This is an implementation of famous convolutional neural networks on Bird species dataset using Python 3, Keras, and Tensorflow. I trained these models and compared their results, and discussed how a model architecture can help the model success on specific data.
- Getting Started
- Requirements
- Bird Species Dataset
- Introduction to Convolutional Neural Networks Architecture
- Results
- Further Ideas
- Refrences
-
Comparative-Analysis-of-ConvNet-Architecture-on-Bird-Species-Dataset.ipynb This is the main notebook containing python code to train the models and visualize the results.
-
requirements.txt shows the required packages and dependencies to run this project.
-
/images Containing screenshots used throughout the repo.
-
note: dataset files are not uploaded here. You may check this section to find a guide on how to access them.
Python 3.8.6, TensorFlow 2.4.1, Keras 2.4.3, and other common packages listed in requirements.txt
.
You can use $ pip install -r requirements.txt
inside your virtual environment to install them all or do it manually.
Data set of 250 bird species. 35215 training images, 1250 test images(5 per species) and 1250 validation images(5 per species. All images are 224 X 224 X 3 color images in jpg format. Also includes a "consolidated" image set that combines the training, test and validation images into a single data set. This is useful for users that want to create their own training, test and validation sets. Each set contains 250 sub directories, one for each bird species.
The dataset is available on Kaggle. You can find more information and download the data here.
DISCLAIMER : Some of the notes and defenitions in this section has taken from other articles, all of them are listed on Refrences
Convolutional neural networks are comprised of two specific elements, namely convolutional layers and pooling layers.
Although simple, there are near-infinite ways to arrange these layers for a given computer vision problem.
Fortunately, there are both common patterns for configuring these layers and architectural innovations that you can use to develop very deep convolutional neural networks. Studying these architectural design decisions developed for state-of-the-art image classification tasks can provide both a rationale and intuition for using these designs when designing your own deep convolutional neural network models.
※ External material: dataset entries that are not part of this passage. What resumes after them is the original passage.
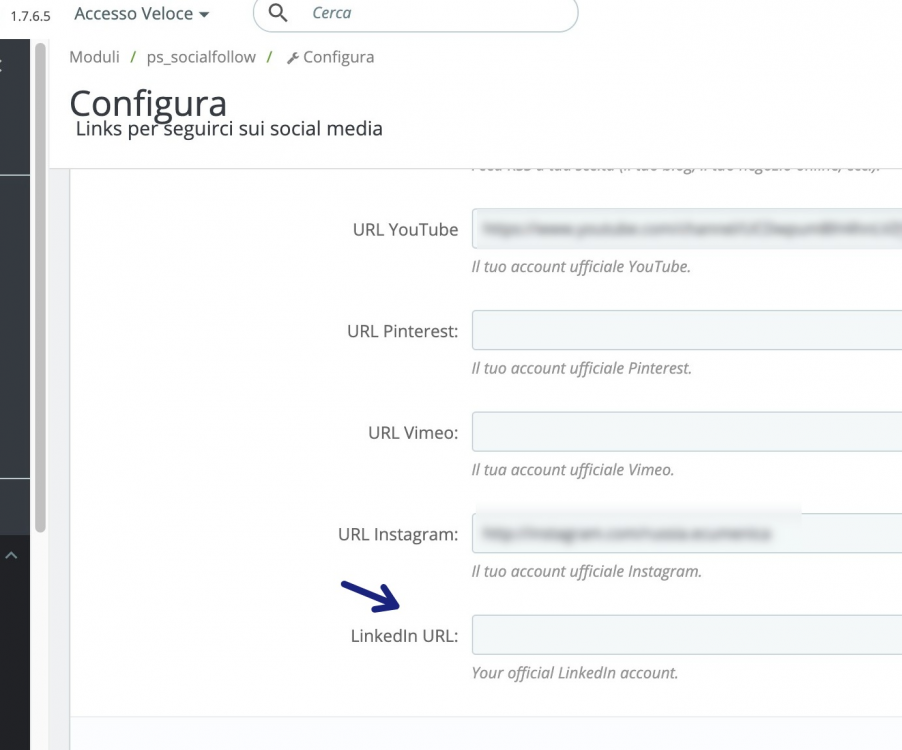Click the URL Pinterest label

(x=403, y=331)
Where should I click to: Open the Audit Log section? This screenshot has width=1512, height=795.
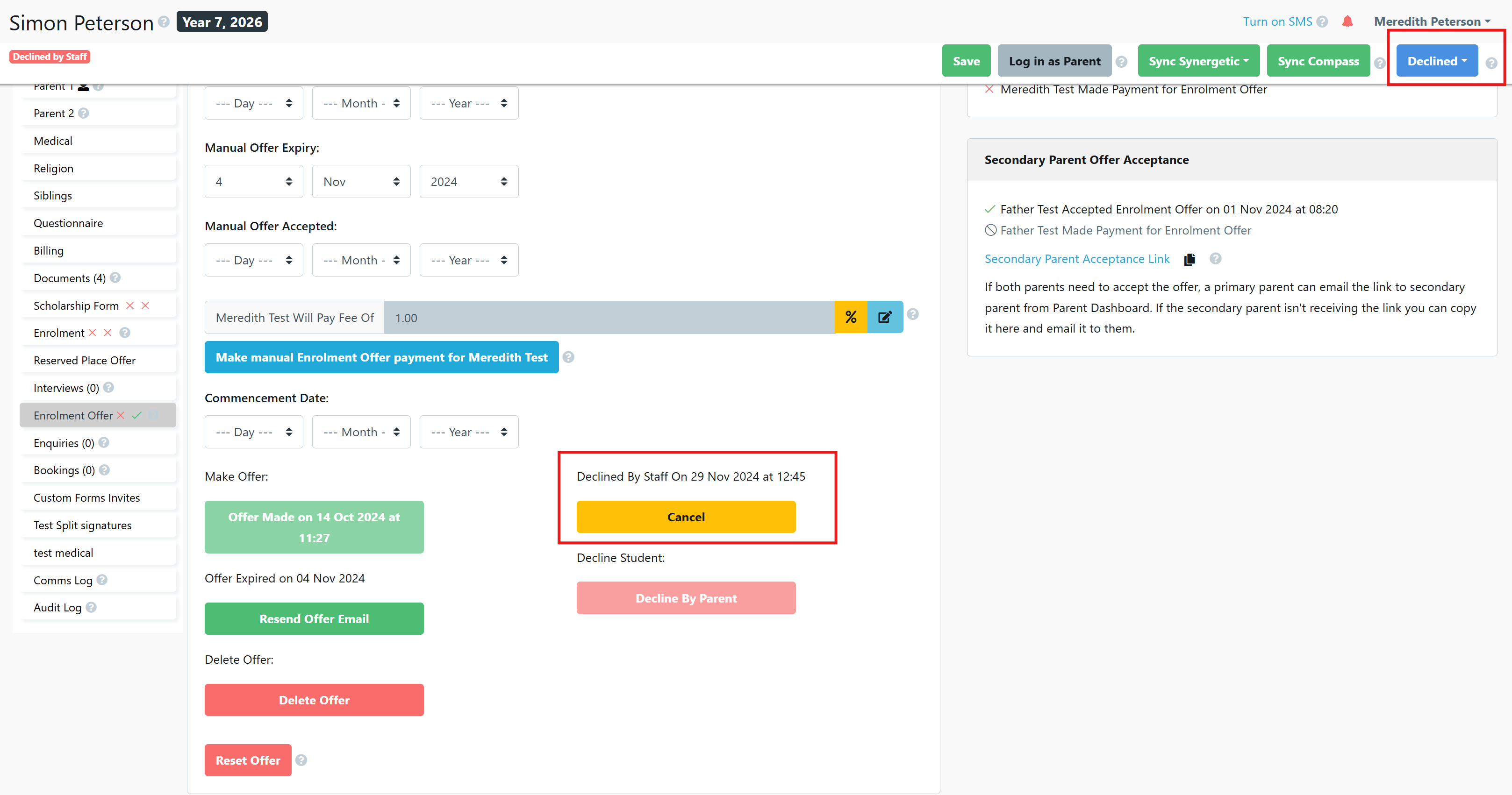tap(57, 607)
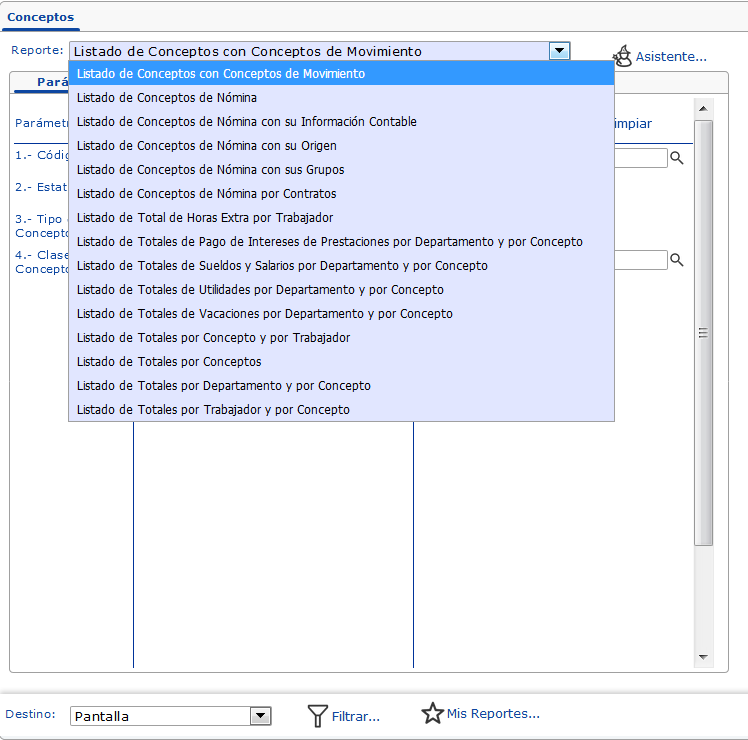Image resolution: width=748 pixels, height=740 pixels.
Task: Choose Listado de Totales por Conceptos
Action: click(169, 362)
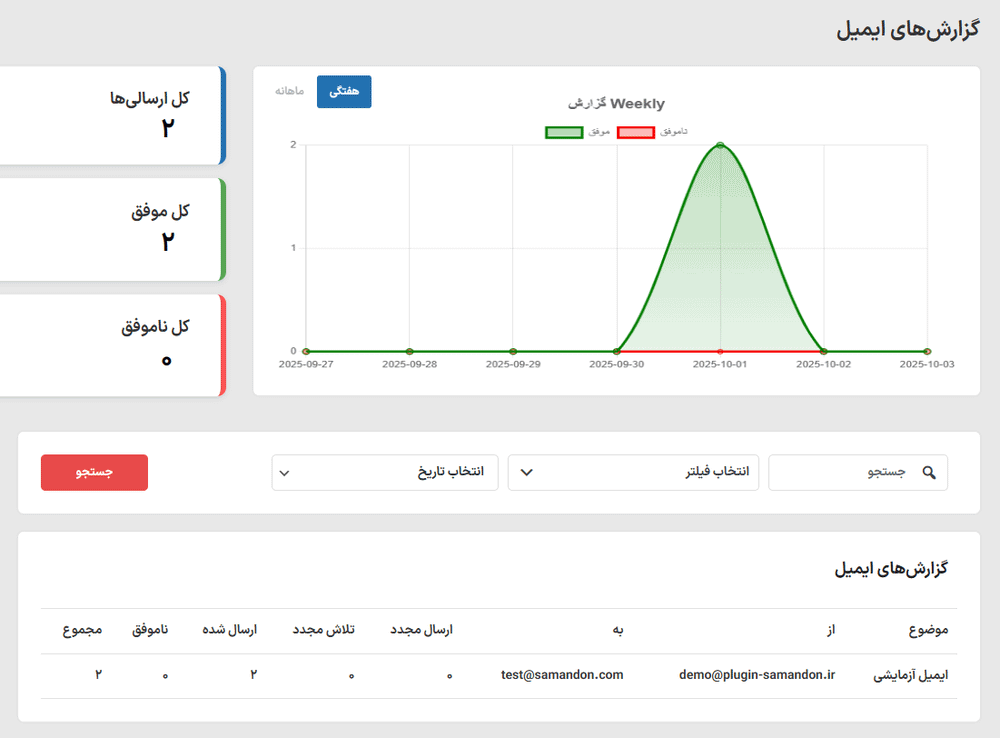Viewport: 1000px width, 738px height.
Task: Click the chevron arrow on انتخاب فیلتر
Action: [527, 473]
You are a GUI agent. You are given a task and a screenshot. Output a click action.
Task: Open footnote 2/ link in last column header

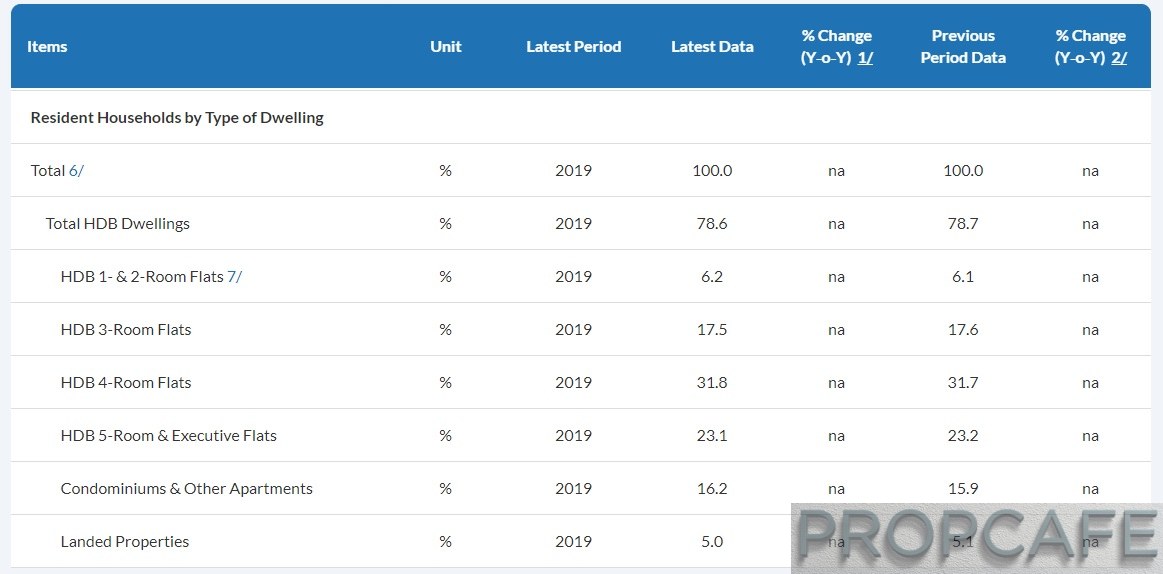click(1119, 58)
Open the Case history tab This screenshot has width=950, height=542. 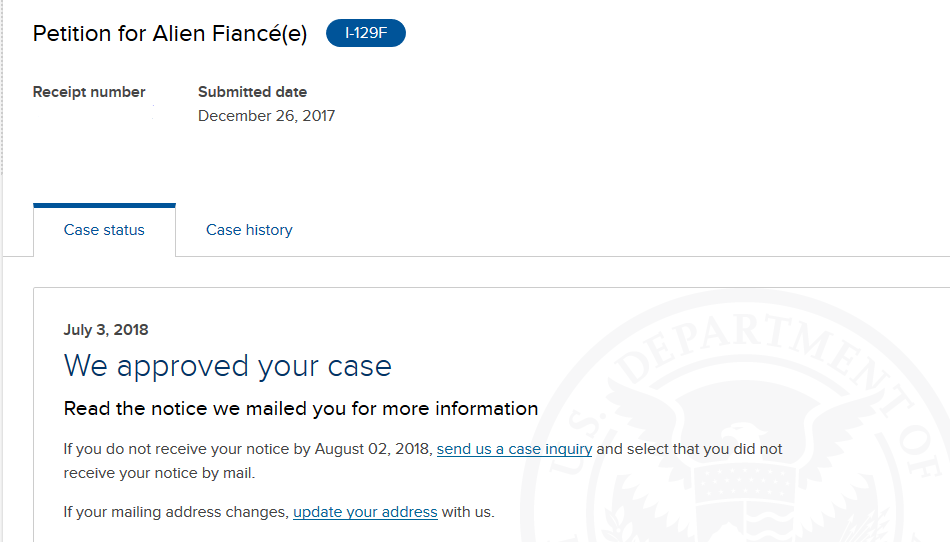point(249,230)
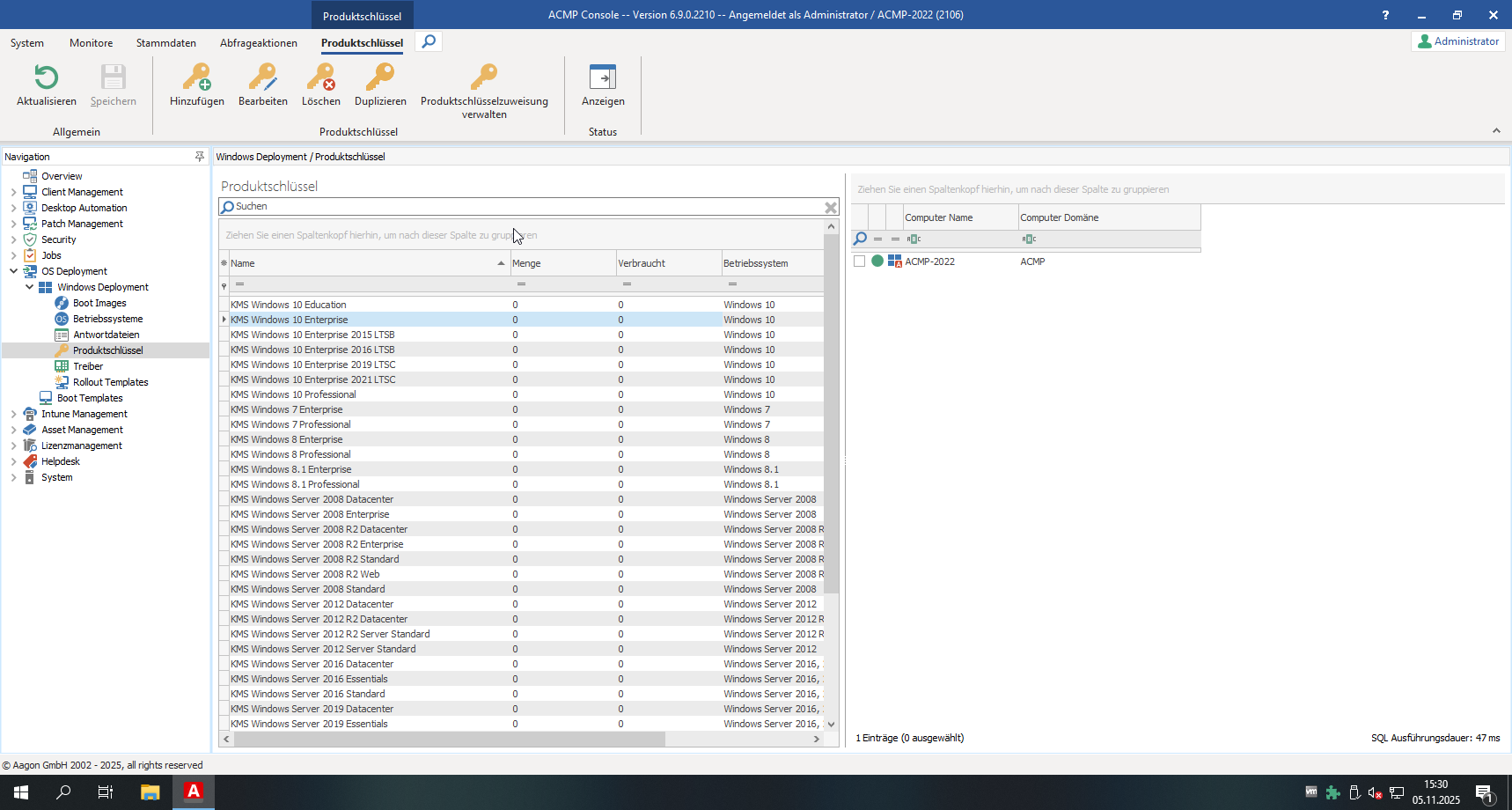Collapse the OS Deployment tree node
1512x810 pixels.
click(14, 271)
The elements of a convolutional neural network, such as convolutional and pooling layers, are relatively straightforward to understand.
The challenging part of using convolutional neural networks in practice is how to design model architectures that best use these simple elements.
A useful approach to learning how to design effective convolutional neural network architectures is to study successful applications. This is particularly straightforward to do because of the intense study and application of CNNs through 2012 to 2017 for the ImageNet Large Scale Visual Recognition Challenge, or ILSVRC. This challenge resulted in both the rapid advancement in the state of the art for very difficult computer vision tasks and the development of general innovations in the architecture of convolutional neural network models.
By understanding these milestone models and their architecture or architectural innovations from a high-level, you will develop both an appreciation for the use of these architectural elements in modern applications of CNN in computer vision, and be able to identify and choose architecture elements that may be useful in the design of your own models.
Let's dive deeper into how each of these models works and break down their architecture to get a better intuition.
AlexNet made use of the rectified linear activation function, or ReLU, as the nonlinearly after each convolutional layer, instead of S-shaped functions such as the logistic or tanh that were common up until that point. Also, a softmax activation function was used in the output layer, now a staple for multi-class classification with neural networks.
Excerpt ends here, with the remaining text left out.